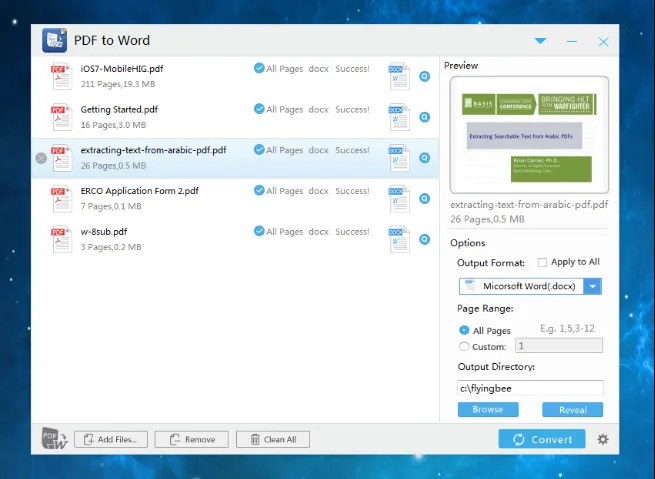Start conversion with the Convert button
Image resolution: width=655 pixels, height=479 pixels.
542,439
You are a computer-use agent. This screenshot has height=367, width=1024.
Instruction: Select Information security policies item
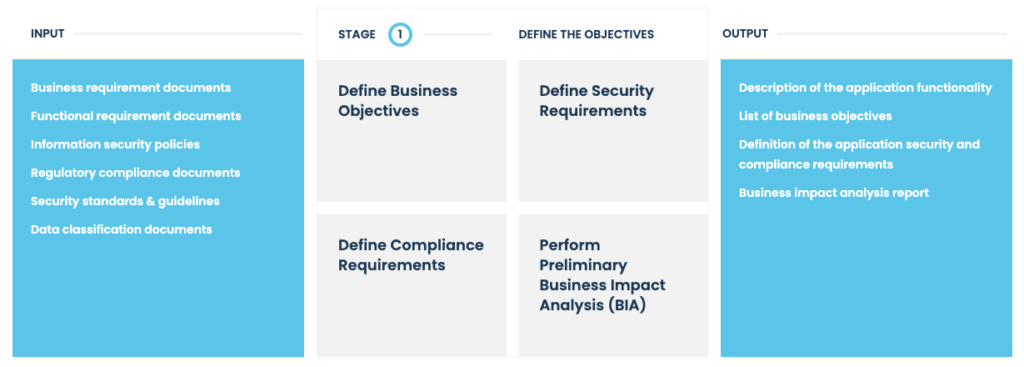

- - - - - - -

* [WORK TO BE COMPLETED]: Write out every line of the material above word for word, leaving out the pictures.

* [PROBLEM SOLUTION]:
Start conversion with the Convert button
Image resolution: width=655 pixels, height=479 pixels.
542,439
You are a computer-use agent. This screenshot has height=367, width=1024.
Instruction: Select Information security policies item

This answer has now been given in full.